• **PROMPT**:
Quote the entries word for word. Omit the pictures.

== EXTRACTED RECORDS

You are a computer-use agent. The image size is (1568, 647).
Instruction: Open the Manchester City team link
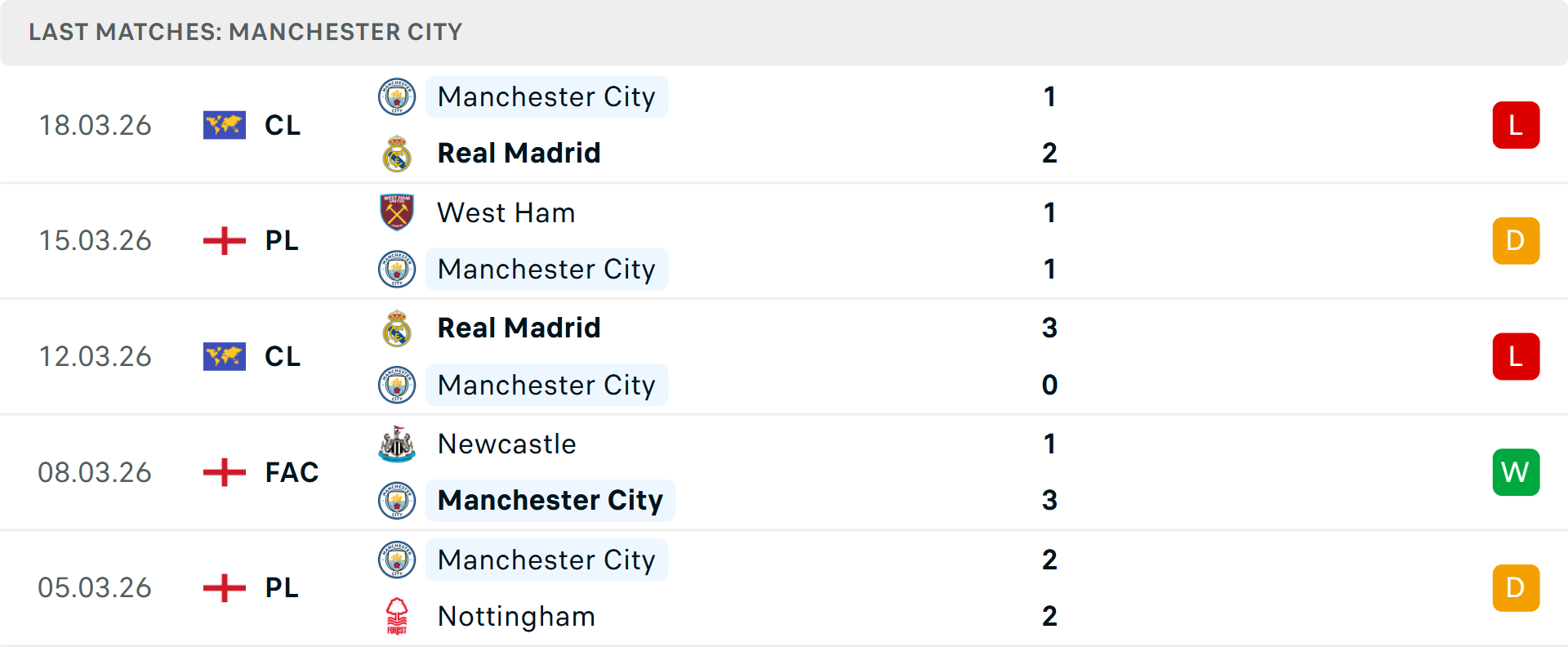[546, 96]
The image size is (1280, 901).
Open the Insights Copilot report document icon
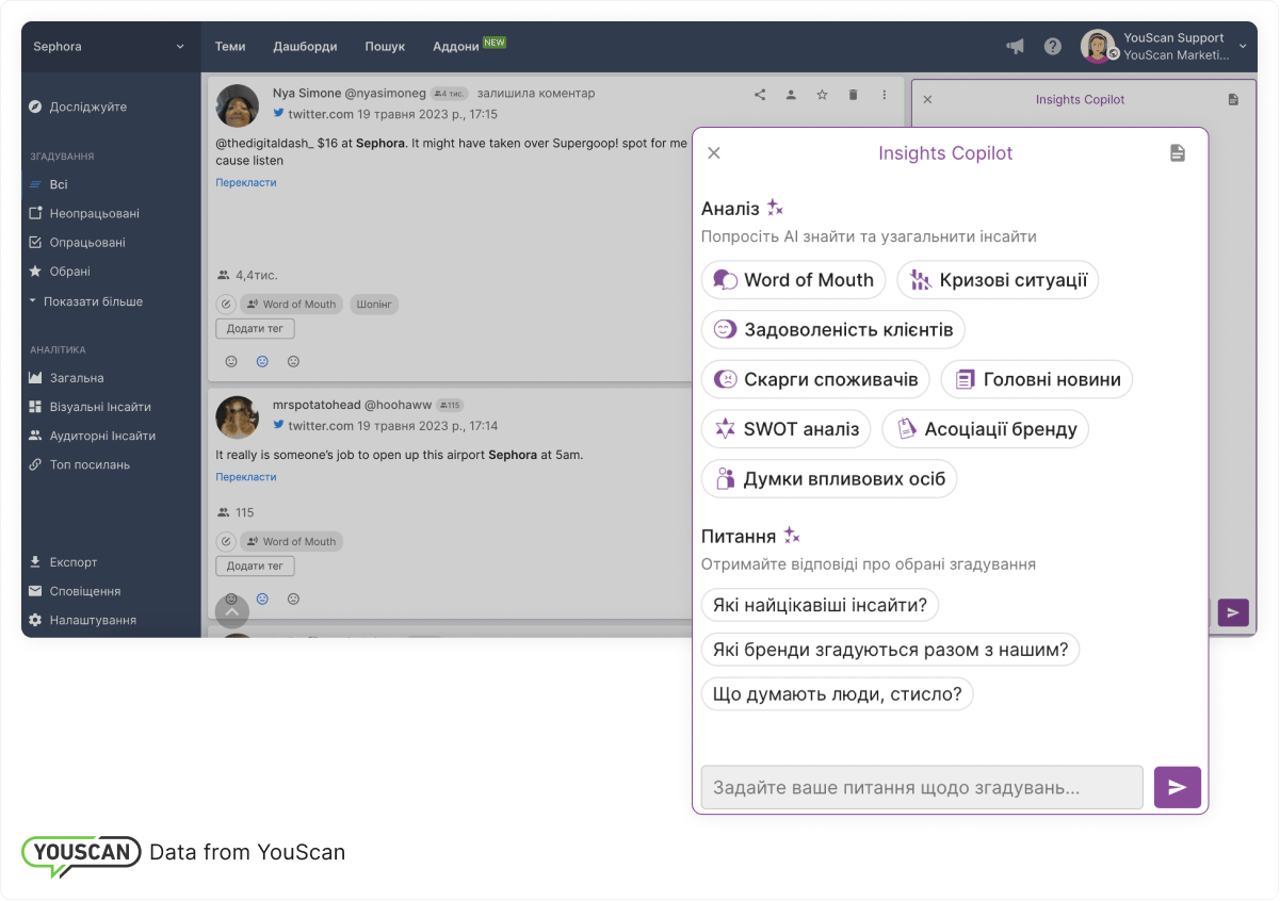coord(1177,153)
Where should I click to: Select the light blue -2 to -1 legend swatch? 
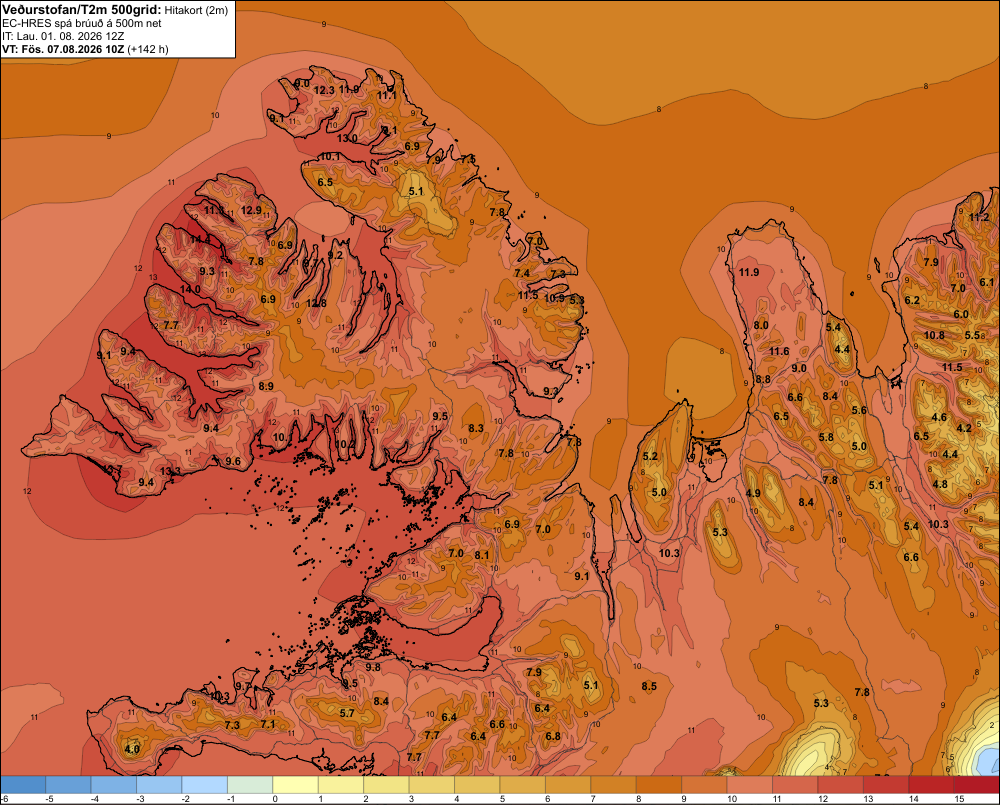point(205,785)
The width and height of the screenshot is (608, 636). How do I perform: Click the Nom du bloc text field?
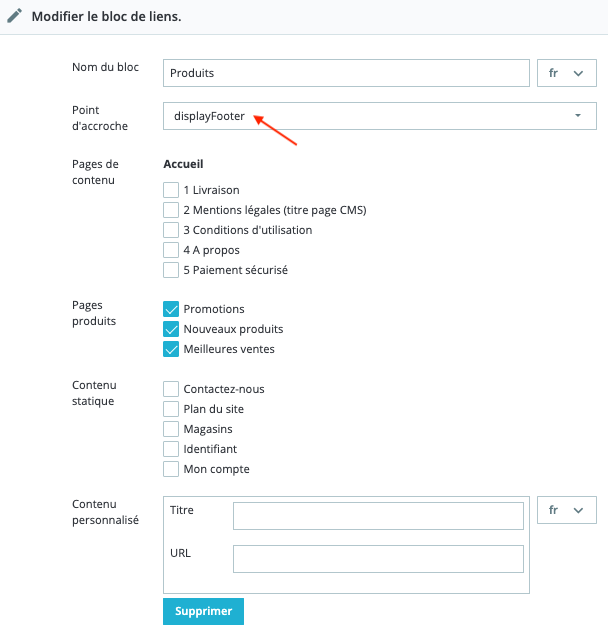pyautogui.click(x=345, y=73)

====

• **TASK RESPONSE**:
You are a computer-use agent. The image size is (1568, 647).
Instruction: Open the Manchester City team link
[546, 96]
The image size is (1280, 901).
Open the Insights Copilot report document icon
coord(1177,153)
Where should I click to: Select the light blue -2 to -1 legend swatch? 
point(205,785)
The width and height of the screenshot is (608, 636). How do I perform: Click the Nom du bloc text field?
pyautogui.click(x=345, y=73)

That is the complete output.